Kendati anak sudah terlanjur bersikap bossy, menurut Henny, tak ada kata terlambat untuk pendidikan anak. Caranya? "Ayah dan ibu harus mengubah pola pengasuhan. Tentunya dengan kesepakatan, yang didasari kesadaran bahwa yang dulu itu keliru," terangnya.

Jadi, harus ada evaluasi, hal apa saja yang membuat anak kerap bersikap meraja. Hal-hal yang dirasakan buruk harus diubah. Kalau dulu tidur boleh jama berapa saja, contohnya, kini tetapkan jadwal yang pasti. Atau jika dulu makan dan mandi harus dilayani, sekarang si kecil harus belajar makan dan mandi sendiri.

Setelah melakukan evaluasi, ayah-ibu lalu merancang, mana yang mesti diubah lebih dulu. Jika prioritasnya ingin mengubah sikap si kecil yang selalu berteriak saat memanggil pembantu, inilah yang harus dibenahi lebih dulu. "Jangan menunda-nunda melakukan perubahan. Bila sudah diketahui apa yang kira-kira perlu dilakukan, ya, mulai dijalankan," kata Henny. Di samping itu, lanjutnya, ayah-ibu juga perlu membagi visinya itu kepada anggota keluarga sehingga mereka pun ikut membantu.

JADILAH TELADAN

Mengubah memang tak mudah. Apalagi si kecil sudah terbiasa dilayani. Kesabaran adalah kunci utamanya. "Selain itu, orang tua juga harus mau menghilangkan perasaan nggak tega dan kasihan tadi," nasihat Henny. Perubahan, katanya, dilakukan secara bertahap, menurut prioritas. "Kalau sekaligus, anak akan kaget dan dampaknya jadi ngambek atau memberontak," terangnya.

Agar anak tak ngambek, ayah-ibu harus meningkatkan komunikasi dengan anak. Misalnya, ceritakan bagaimana sikap anak yang baik dan dampak-dampaknya kelak jika ia terus bersikap bossy. Juga bagaimana pentingnya sikap menghargai orang. "Pelan-pelan, si kecil pun akan menerimanya, kok!" tandas Henny.

Selain itu, ayah-ibu juga harus mengevaluasi perilakunya. Jangan sampai si kecil bersikap demikian justru karena meniru perbuatan orang tuanya. Contohnya, ayah yang bersikap bossy pada ibu. "Kalau minta kopi, pakai teriak. Anak akan belajar, begitu cara meminta sesuatu," bilang Henny.
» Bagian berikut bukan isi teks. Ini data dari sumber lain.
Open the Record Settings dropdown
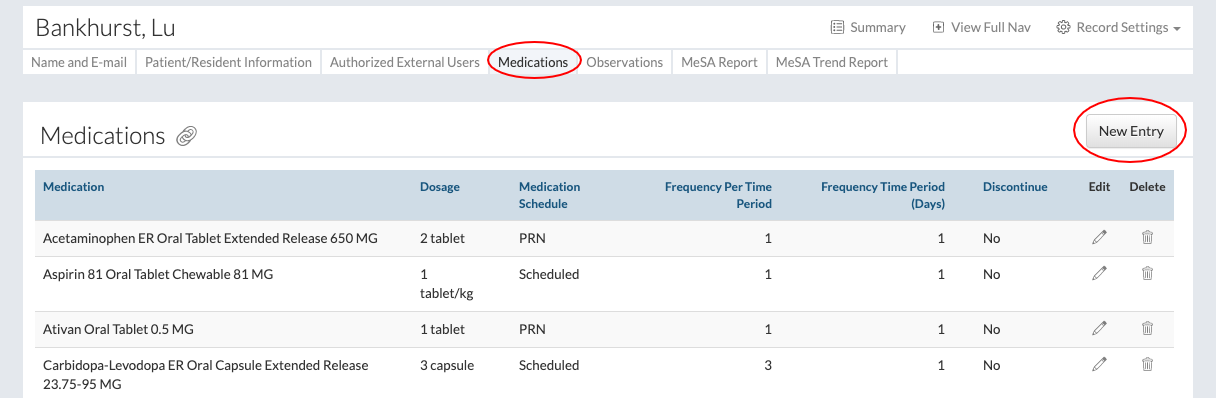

Alhasil, jika ayah dan ibu saja sudah tak saling menghargai, anak pun akan bersikap seperti itu terhadap orang lain.

Bila si kecil sudah menunjukkan perubahan perilaku, sekecil apa pun, jangan lupa memberinya penghargaan. Tak usah berupa hadiah, cukup pelukan atau kata-kata, "Wah, anak Mama sekarang pintar, ya." Itu sudah sangat berarti bagi anak.

Yang tak kalah penting, jangan anggap musuh si bossy. Apalagi, si kecil menjadi bossy tentu ada sebabnya. Seperti sudah disinggung di atas, mungkin ia tak diperhatikan, atau malah terlalu banyak perhatian. "Boleh saja orang tua memarahi anak, asal jangan berkepanjangan. Juga harus diberi tahu, mengapa orang tua menjadi marah," kata Henny.
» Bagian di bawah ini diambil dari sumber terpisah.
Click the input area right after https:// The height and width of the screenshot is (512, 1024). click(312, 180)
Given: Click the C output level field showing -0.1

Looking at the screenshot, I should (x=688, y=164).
Sementara hukuman, menurut Henny, sebaiknya dijadikan sarana terakhir. "Jangan sedikit-sedikit dihukum. Ia akan jadi stres dan tak berkembang," katanya. Hukuman pun tak perlu berbentuk fisik, tapi cukup dengan tak memenuhi keinginannya atau teguran. Misalnya, saat si kecil sedang menunjukkan sikap bossynya, ayah/ibu cukup menegur, "Eh, kalau mau minta tolong pakai apa? Tolong, Bik...."

Penghargaan dan hukuman, anjur Henny, sebaiknya seimbang. Bila tidak, anak akan belajar memanipulasi keadaan. "Ini biasanya terjadi jika komunikasi antara orang tua dan anak tak maksimal," ujarnya. Orang tua hanya membuat "undang-undang", harus begini, harus begitu, plus ancaman kalau si anak melanggar. "Jadi, apa-apa dengan ancaman. Nah, si kecil akan belajar memanipulasi keadaan. Di depan orang tuanya, ia bersikap manis. Tapi di belakang mereka, ia balas dendam pada pembantu atau orang lain," papar Henny.

"Itulah pentingnya orang tua memperlakukan anak dengan baik sejak awal. Baik dalam arti ada perhatian yang cukup dan tak berlebihan. Ada sentuhan yang cukup secara fisik. Juga ada lingkungan yang memadai buat anak, yakni lingkungan yang terjamin, sehingga kebutuhan akan rasa amannya terpenuhi," terang Henny. Biasanya, tambah psikolog ini, jika anak merasa aman secara psikologis, ia akan belajar hal-hal yang baik. Tapi jika ia dalam situasi diabaikan, tak dipedulikan, ia akan kesulitan untuk belajar hal-hal baik. Karena nyatanya ia tidak mendapatkan hal yang baik itu.